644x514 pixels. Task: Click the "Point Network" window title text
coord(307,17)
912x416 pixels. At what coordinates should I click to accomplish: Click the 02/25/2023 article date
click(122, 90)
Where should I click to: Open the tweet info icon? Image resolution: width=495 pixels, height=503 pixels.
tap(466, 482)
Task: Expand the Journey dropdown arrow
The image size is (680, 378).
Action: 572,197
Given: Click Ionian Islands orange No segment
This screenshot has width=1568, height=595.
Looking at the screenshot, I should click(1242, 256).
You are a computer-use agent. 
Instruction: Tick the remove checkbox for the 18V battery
┄┄┄┄┄┄
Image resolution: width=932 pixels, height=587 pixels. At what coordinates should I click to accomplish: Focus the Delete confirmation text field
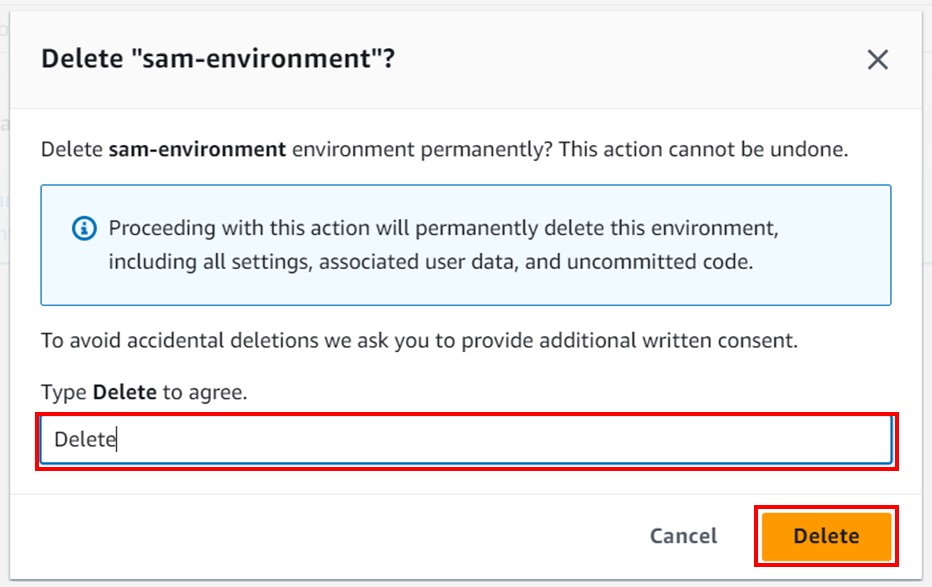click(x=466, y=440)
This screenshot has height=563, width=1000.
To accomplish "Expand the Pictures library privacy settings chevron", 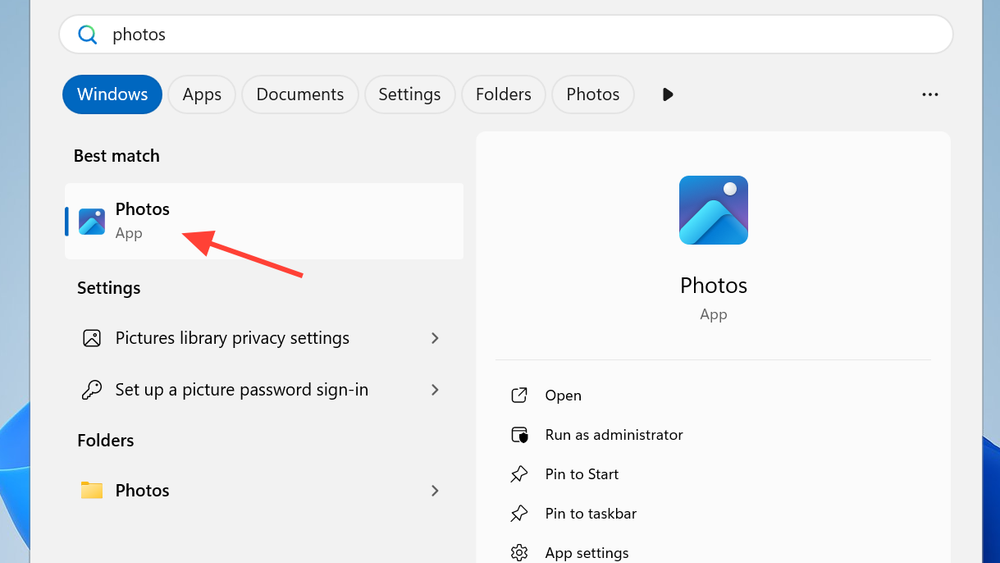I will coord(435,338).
┄┄┄┄┄┄
§ **What the exercise asks**
Go through the listing above and write out exactly the lines starting with the one holding "The image size is (680, 378)." and running through the one holding "Instruction: Tick the", ends included, and no others.

§ **Answer below**
The image size is (680, 378).
Action: 572,197
Given: Click Ionian Islands orange No segment
This screenshot has width=1568, height=595.
Looking at the screenshot, I should click(1242, 256).
You are a computer-use agent. 
Instruction: Tick the remove checkbox for the 18V battery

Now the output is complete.